El avance acelerado de la inteligencia artificial (IA) está reconfigurando el mercado laboral global, pero no todas las profesiones enfrentan el mismo nivel de riesgo. El cofundador de Microsoft, Bill Gates, aseguró que al menos tres sectores mantendrán su vigencia en el futuro: el desarrollo de software, la investigación científica y la industria energética.
De acuerdo con declaraciones recogidas por Infobae, Gates considera que estas áreas seguirán dependiendo del criterio humano, la experiencia y la capacidad de innovación, elementos que la IA aún no logra replicar completamente.

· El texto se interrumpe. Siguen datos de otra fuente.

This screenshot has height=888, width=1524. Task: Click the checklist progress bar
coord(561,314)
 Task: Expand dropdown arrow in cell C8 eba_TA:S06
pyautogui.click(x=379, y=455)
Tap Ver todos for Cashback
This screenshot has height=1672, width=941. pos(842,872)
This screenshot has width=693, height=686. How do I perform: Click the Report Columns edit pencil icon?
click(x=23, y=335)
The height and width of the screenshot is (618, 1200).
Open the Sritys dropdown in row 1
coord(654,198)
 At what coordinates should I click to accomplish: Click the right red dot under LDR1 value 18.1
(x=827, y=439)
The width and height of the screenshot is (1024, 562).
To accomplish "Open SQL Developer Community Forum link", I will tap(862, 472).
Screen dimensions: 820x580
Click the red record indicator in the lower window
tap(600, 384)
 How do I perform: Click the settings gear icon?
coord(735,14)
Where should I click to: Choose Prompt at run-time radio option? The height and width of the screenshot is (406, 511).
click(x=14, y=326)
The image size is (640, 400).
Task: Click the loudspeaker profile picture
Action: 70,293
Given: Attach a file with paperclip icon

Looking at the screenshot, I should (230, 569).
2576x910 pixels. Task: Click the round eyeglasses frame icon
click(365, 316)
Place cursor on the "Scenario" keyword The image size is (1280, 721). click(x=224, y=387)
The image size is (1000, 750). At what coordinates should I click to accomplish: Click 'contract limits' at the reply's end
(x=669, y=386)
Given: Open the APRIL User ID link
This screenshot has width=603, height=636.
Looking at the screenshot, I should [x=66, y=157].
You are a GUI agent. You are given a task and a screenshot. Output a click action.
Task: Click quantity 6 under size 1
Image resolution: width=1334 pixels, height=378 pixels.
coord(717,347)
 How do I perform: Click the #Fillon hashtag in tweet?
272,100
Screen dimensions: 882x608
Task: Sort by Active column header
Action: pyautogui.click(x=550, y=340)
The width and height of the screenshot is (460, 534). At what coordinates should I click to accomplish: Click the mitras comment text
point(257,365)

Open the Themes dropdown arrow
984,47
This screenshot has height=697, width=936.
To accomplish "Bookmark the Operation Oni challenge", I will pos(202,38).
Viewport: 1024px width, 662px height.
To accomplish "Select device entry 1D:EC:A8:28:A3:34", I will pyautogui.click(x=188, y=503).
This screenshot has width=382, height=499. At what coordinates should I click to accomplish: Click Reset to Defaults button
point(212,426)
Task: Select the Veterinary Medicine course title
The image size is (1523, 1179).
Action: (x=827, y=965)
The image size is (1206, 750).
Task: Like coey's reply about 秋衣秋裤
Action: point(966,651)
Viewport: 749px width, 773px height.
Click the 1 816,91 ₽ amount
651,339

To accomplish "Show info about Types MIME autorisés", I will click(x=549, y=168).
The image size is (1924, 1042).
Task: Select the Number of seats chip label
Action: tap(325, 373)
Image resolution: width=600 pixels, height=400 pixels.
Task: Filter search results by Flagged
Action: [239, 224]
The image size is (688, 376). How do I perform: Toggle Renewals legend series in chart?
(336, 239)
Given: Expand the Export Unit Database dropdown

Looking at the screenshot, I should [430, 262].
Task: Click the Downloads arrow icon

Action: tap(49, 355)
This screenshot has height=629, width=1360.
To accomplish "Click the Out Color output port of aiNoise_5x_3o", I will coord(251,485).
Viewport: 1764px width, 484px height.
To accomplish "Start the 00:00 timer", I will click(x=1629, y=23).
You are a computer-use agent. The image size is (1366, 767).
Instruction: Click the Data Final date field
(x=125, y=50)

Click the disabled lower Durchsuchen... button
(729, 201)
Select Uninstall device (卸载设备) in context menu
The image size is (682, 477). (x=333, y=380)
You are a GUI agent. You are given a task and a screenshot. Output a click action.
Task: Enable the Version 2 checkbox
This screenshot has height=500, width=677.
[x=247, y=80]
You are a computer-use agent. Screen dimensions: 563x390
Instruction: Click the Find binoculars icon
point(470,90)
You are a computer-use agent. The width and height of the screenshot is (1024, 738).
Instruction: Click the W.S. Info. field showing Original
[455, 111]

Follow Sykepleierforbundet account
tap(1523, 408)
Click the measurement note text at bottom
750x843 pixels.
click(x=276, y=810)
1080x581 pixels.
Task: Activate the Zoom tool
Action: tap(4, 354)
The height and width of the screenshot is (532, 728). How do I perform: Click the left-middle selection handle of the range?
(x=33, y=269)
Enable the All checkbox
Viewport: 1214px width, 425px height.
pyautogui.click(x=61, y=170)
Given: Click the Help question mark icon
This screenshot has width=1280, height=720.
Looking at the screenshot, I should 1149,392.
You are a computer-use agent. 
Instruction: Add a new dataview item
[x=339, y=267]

El señalamiento se produce en medio de crecientes alertas sobre el impacto de la automatización. Un informe del banco de inversión Morgan Stanley advierte que la sustitución de trabajadores por sistemas automatizados ya es una realidad, especialmente en economías avanzadas como el Reino Unido.
En ese contexto, Gates destacó que los desarrolladores de software continuarán siendo fundamentales. Aunque la inteligencia artificial ya puede generar código, subrayó que aún requiere supervisión humana para garantizar su correcto funcionamiento, así como para optimizar sistemas complejos y tomar decisiones clave en el diseño de soluciones tecnológicas.
Otro de los sectores que, según el empresario, mantendrá su relevancia es el de la biología y la investigación científica. En estas áreas, si bien la IA puede procesar grandes volúmenes de datos, no sustituye la intuición ni el pensamiento crítico necesarios para formular nuevas hipótesis y avanzar en descubrimientos médicos.
Desaparición de profesiones
La tercera industria señalada es la energética, que abarca desde el petróleo hasta la energía nuclear y las fuentes renovables. Gates enfatizó que en estos entornos el juicio humano sigue siendo indispensable, debido a la necesidad de tomar decisiones en tiempo real y gestionar situaciones de alto riesgo.
En contraste, otros análisis apuntan a profesiones con mayor exposición a la automatización. Un estudio elaborado por Microsoft indica que ocupaciones como intérpretes y traductores presentan un alto grado de solapamiento con tecnologías de IA, seguidos por historiadores, matemáticos, editores, escritores y periodistas.
No obstante, expertos como el investigador Kieran Tomlinson advierten que este nivel de “exposición” no implica necesariamente la desaparición de estas profesiones, sino una transformación en sus funciones. En ese sentido, la adopción de herramientas de inteligencia artificial se perfila como un elemento clave para mantener la competitividad laboral.
El debate sobre el futuro del trabajo sigue abierto. Mientras algunos sectores enfrentan cambios profundos, otros muestran mayor resiliencia frente al avance tecnológico. Las conclusiones de Gates apuntan a un escenario en el que la combinación de habilidades humanas —como la creatividad y el pensamiento crítico— con el uso de nuevas tecnologías será determinante para la vigencia profesional en los próximos años.
La adaptación, en este nuevo entorno, se consolida como el principal desafío para trabajadores y empresas en una economía cada vez más influida por la inteligencia artificial.